HQ/EMEAFind out how we can help your business
Researchers discovered a new malicious tool called the OpcJacker malware, which could steal information. Based on reports, this malware has been part of a widespread malvertising campaign since the 2nd half of 2022.
The latest malware sample analysis showed that the tool includes keylogging, taking screenshots, deploying additional modules, and compromising crypto addresses in a clipboard.
In addition, the initial transmitter of the campaign includes a network of infectious websites that advertises malicious software and crypto-related apps. The malware operators also conducted a drive a few months ago that exclusively targeted Iranian users. The operation offered a VPN service, which turned out to be a vector for malware deployment.
Moreover, the installer archives behave as an outlet to launch the OpcJacker malware, which could also deliver next-stage payloads such as NetSupport RAT and an hVNC variant for remote access.
The OpcJacker malware actors used a crypter to obfuscate their malicious weapon.
According to investigations, the threat actors used the crypter, Babadeda, to obfuscate the OpcJacker malware.

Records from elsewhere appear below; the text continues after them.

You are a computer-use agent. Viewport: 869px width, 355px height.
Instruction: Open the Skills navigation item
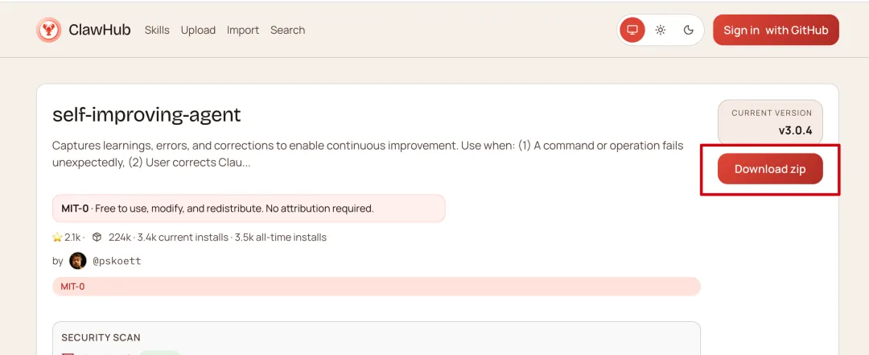coord(157,31)
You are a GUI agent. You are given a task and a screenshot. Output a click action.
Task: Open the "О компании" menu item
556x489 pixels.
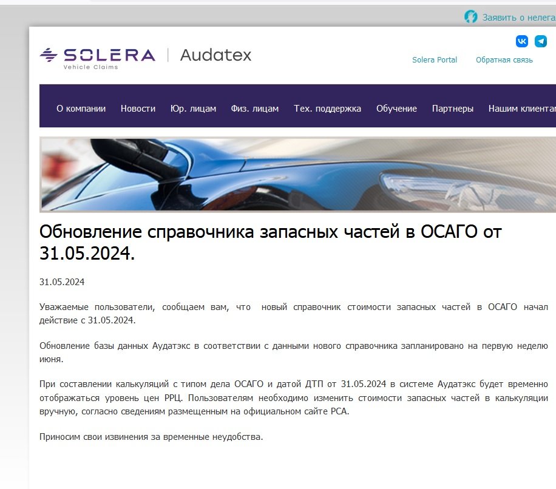pos(81,109)
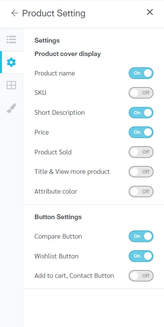This screenshot has height=327, width=164.
Task: Click the Product Setting title text
Action: click(x=54, y=13)
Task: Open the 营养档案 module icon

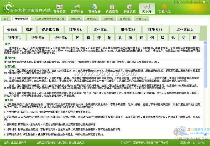Action: click(x=60, y=9)
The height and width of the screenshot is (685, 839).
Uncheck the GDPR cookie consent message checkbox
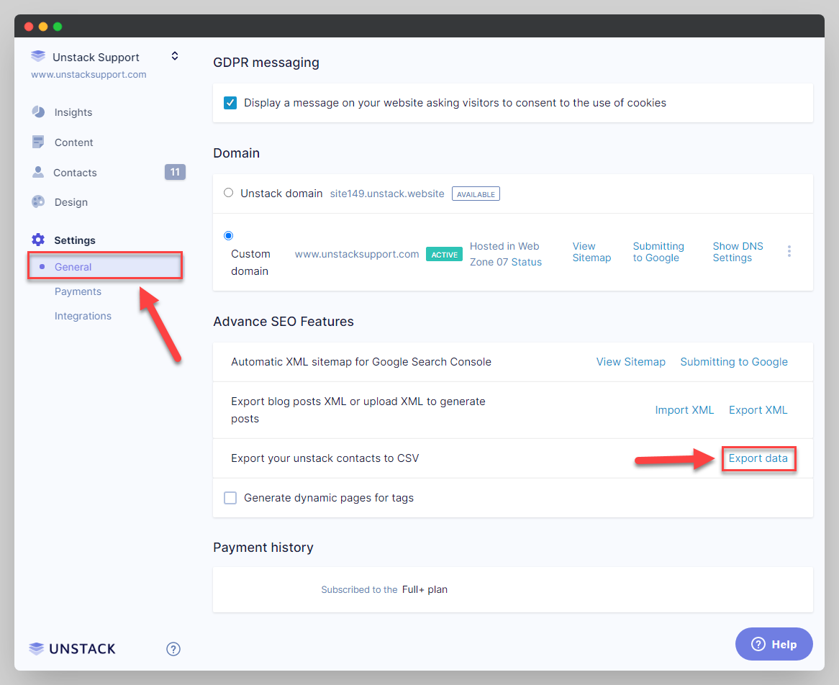pos(230,103)
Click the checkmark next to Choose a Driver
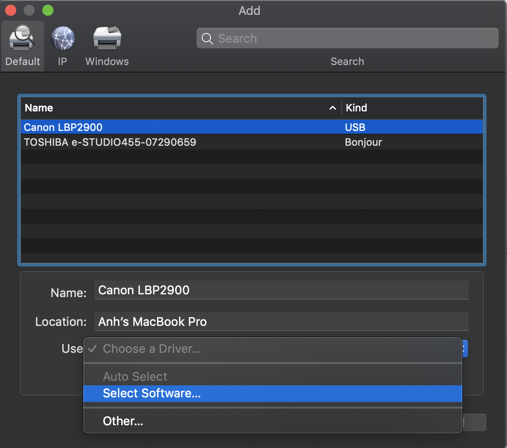Screen dimensions: 507x448 (x=92, y=349)
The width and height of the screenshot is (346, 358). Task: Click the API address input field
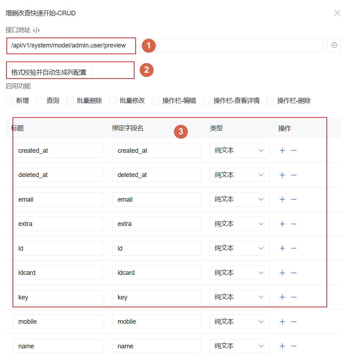164,46

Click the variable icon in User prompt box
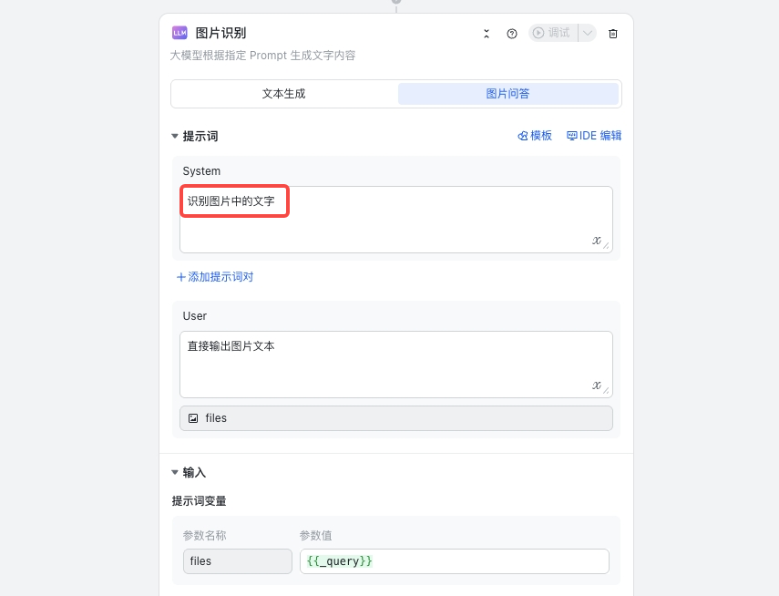tap(597, 385)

The crypter allowed the actors to configure files and activate its data harvesting ability. Some researchers also discovered that the crypter could operate arbitrary shellcode and executables.
A separate researcher explained that the configuration file format used by the actors resembled a bytecode coded in a custom machine language. The machine executes each instruction and acquires individual opcodes and the specific handler.
The ability of this payload and the method of these attacks show that the threat actors’ primary objective is acquiring colossal profit. Hence, the OpcJacker malware’s versatile ability could also be a malware loader.
These findings appeared as the researchers released a detailed observation of the ongoing cybercriminal activity called “TACTICAL#OCTOPUS.” This recent campaign targets United States organisations with lures about taxes to infect them with malicious backdoors and gain initial access to the targeted systems.
Cybersecurity experts warn users and organisations to be wary of these current threats since the tools used in these attacks contain multiple capabilities that could allow their operators numerous abilities.
Companies should always adopt competent security defences and employ anti-malware solutions.